→ **TEXT SEGMENT**:
Last updated on July 27, 2022
Insurers need proactive management of risks if they are to provide the safety net required by the country’s economy and society at large, says South Africa Reserve Bank (SARB) Governor, Lesetja Kganyago.
“In this regard, strengthening risk management within institutions, as well as our collective thinking on mitigation of emerging risks, will be crucial,” he said.
The Governor made the remarks while delivering the keynote address at the African Insurance Exchange 2022 Annual Insurance Conference on Monday.
“The financial sector as a whole has remained resilient, despite the multiplicity of shocks over the past two years. The Prudential Authority (PA), much like many of you at this conference, remains resolute in contributing to the resurgence, resilience and revival of the insurance sector through clear supervisory guidance and providing regulatory certainty,” said Kganyago.
In this regard, he said the SARB would continue to collaborate with the Financial Sector Conduct Authority and industry associations to enhance the resilience of the sector.
In his address, Kganyago reflected on the major risks that the non-life insurance sector has had to face in recent years, including the unprecedented COVID-19 pandemic, the July 2021 unrest and the damaging floods.
On the pandemic, he said the lockdowns brought with them a series of new challenges to the non-life insurance sector and tested the provisions of business interruption insurance.

→ **PROBLEM DETAILS**:
Please copy out the whole text on insurers and risk management exactly as it appears above.

Lines excerpted from a collection:
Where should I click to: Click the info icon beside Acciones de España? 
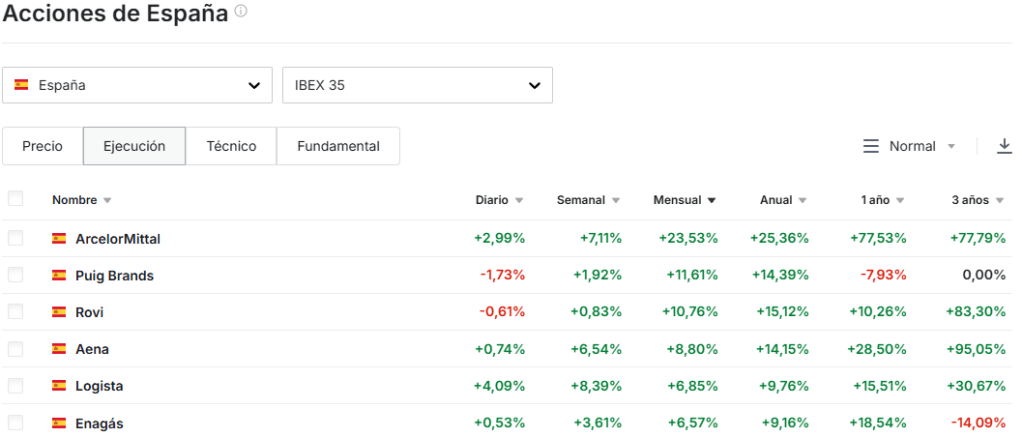(241, 12)
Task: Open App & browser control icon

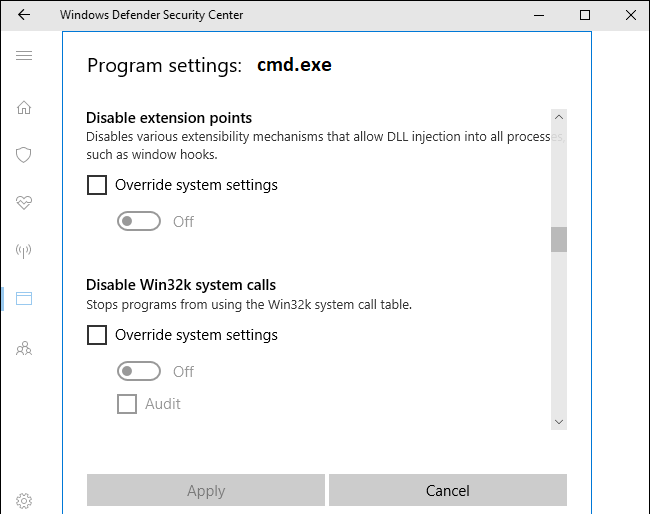Action: coord(24,298)
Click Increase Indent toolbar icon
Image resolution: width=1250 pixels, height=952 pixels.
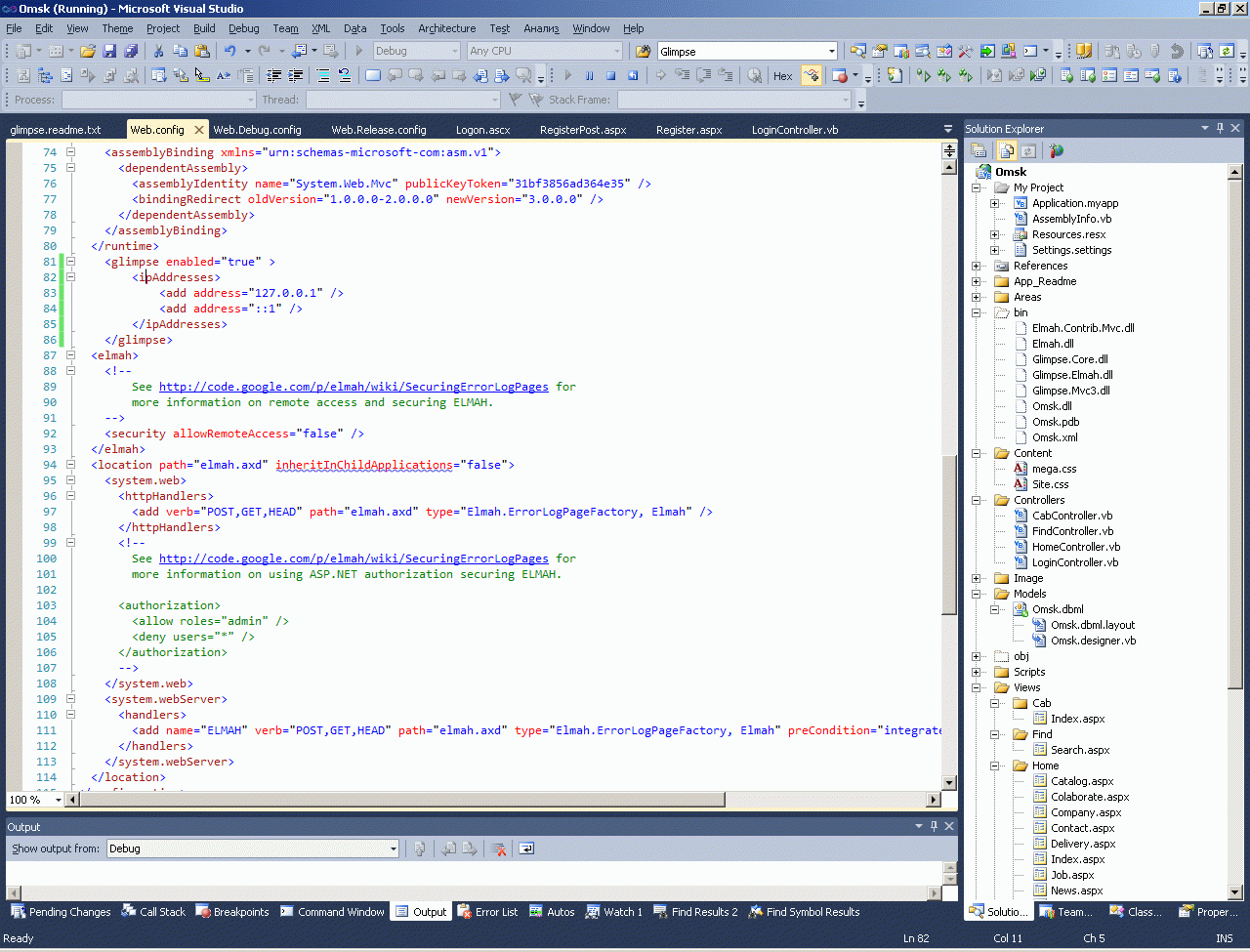coord(296,75)
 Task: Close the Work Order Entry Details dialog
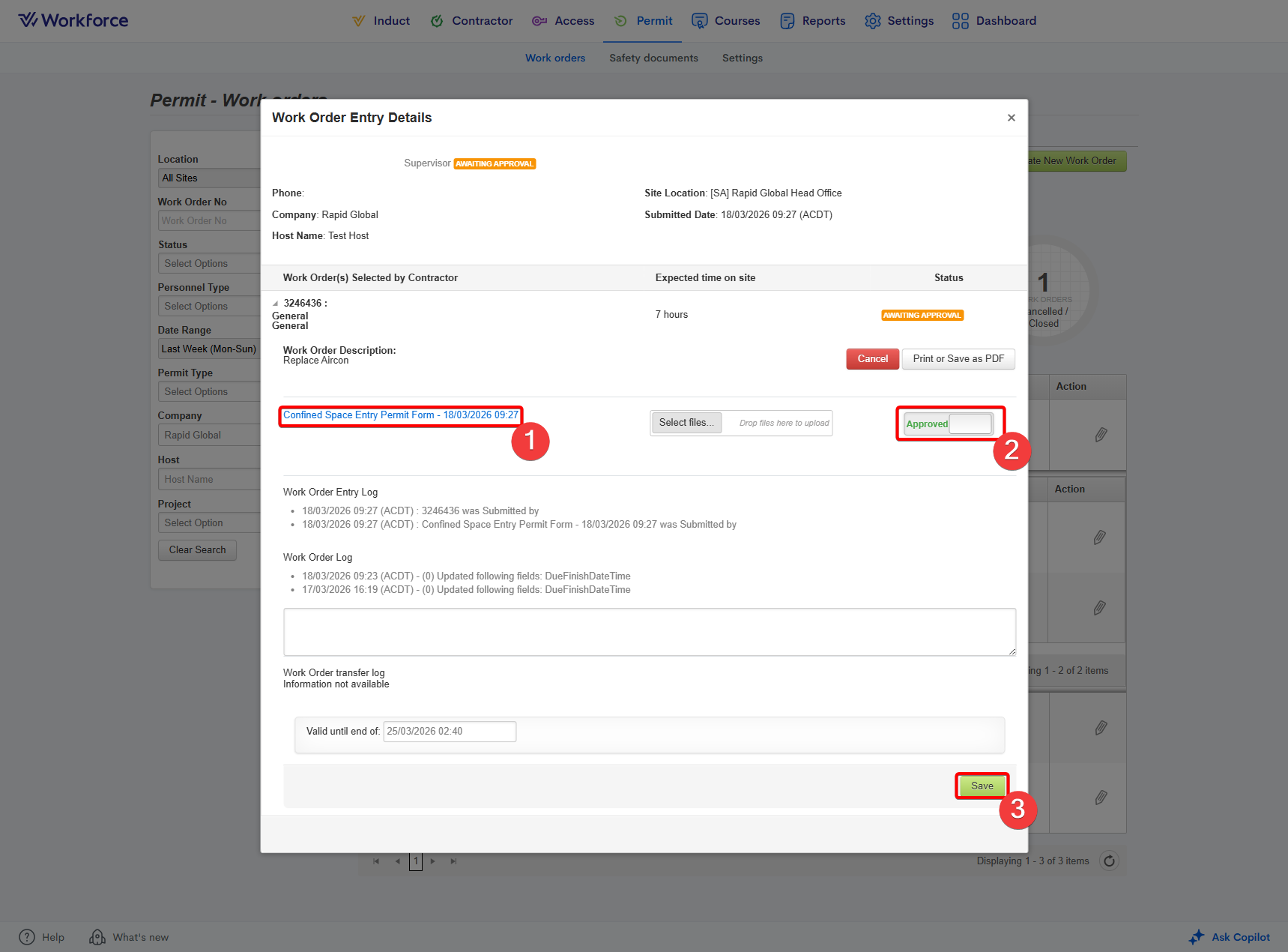1011,118
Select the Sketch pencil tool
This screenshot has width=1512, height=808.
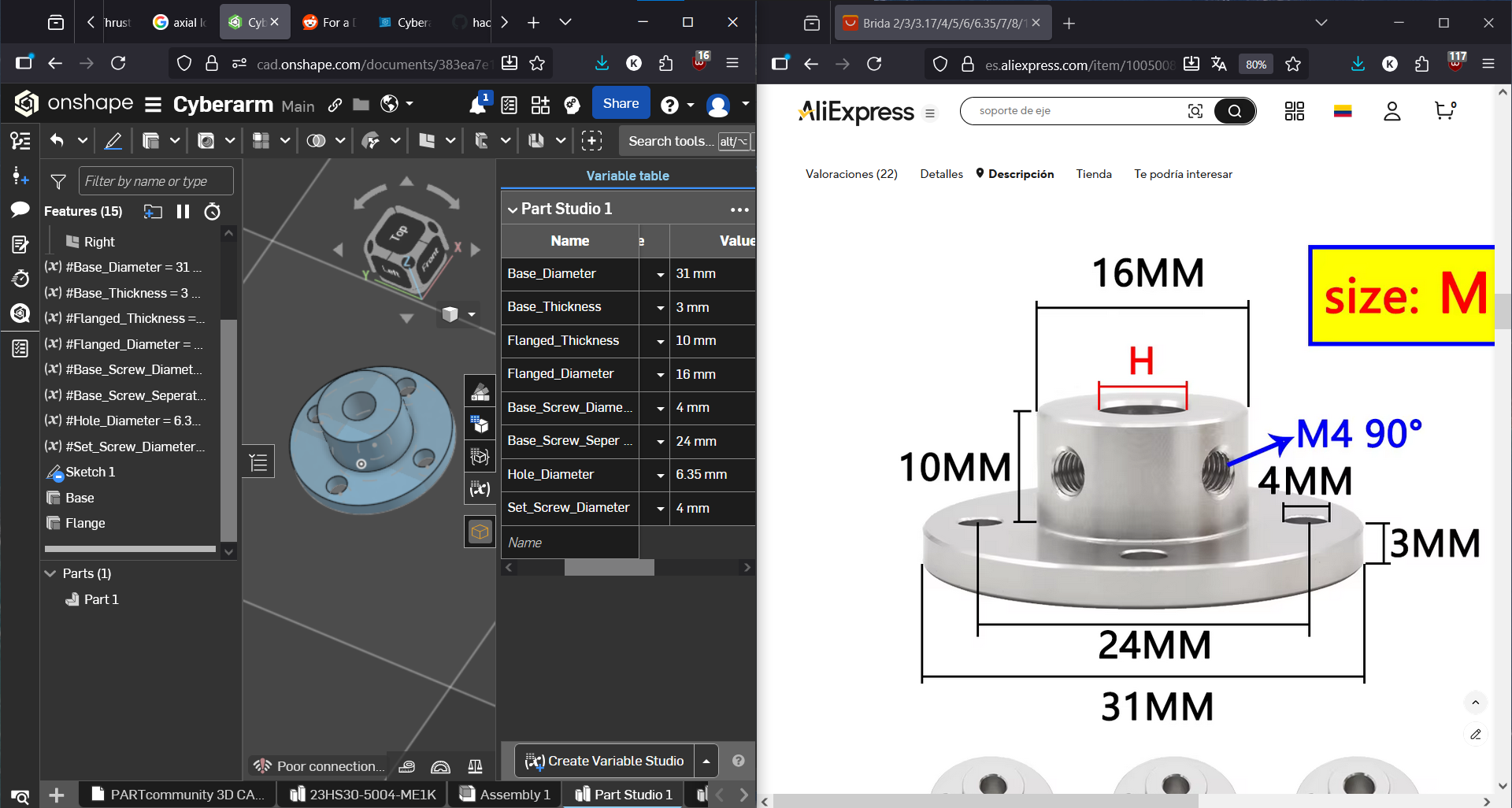click(x=113, y=141)
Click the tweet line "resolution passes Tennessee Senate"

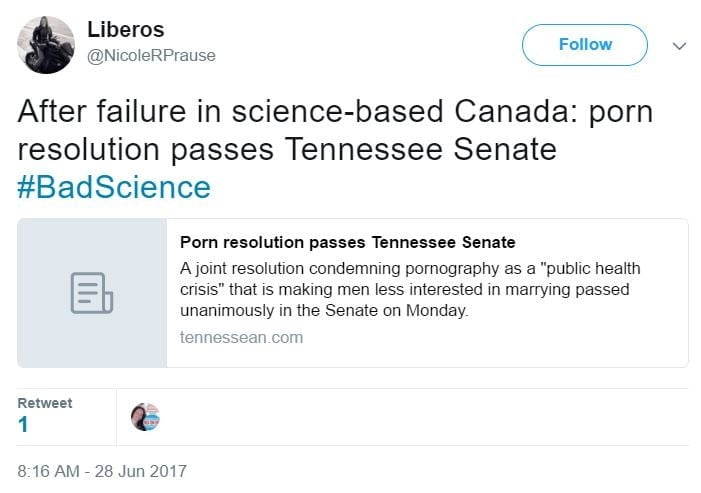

→ **YOUR RESPONSE**:
Last updated on July 27, 2022
Insurers need proactive management of risks if they are to provide the safety net required by the country’s economy and society at large, says South Africa Reserve Bank (SARB) Governor, Lesetja Kganyago.
“In this regard, strengthening risk management within institutions, as well as our collective thinking on mitigation of emerging risks, will be crucial,” he said.
The Governor made the remarks while delivering the keynote address at the African Insurance Exchange 2022 Annual Insurance Conference on Monday.
“The financial sector as a whole has remained resilient, despite the multiplicity of shocks over the past two years. The Prudential Authority (PA), much like many of you at this conference, remains resolute in contributing to the resurgence, resilience and revival of the insurance sector through clear supervisory guidance and providing regulatory certainty,” said Kganyago.
In this regard, he said the SARB would continue to collaborate with the Financial Sector Conduct Authority and industry associations to enhance the resilience of the sector.
In his address, Kganyago reflected on the major risks that the non-life insurance sector has had to face in recent years, including the unprecedented COVID-19 pandemic, the July 2021 unrest and the damaging floods.
On the pandemic, he said the lockdowns brought with them a series of new challenges to the non-life insurance sector and tested the provisions of business interruption insurance.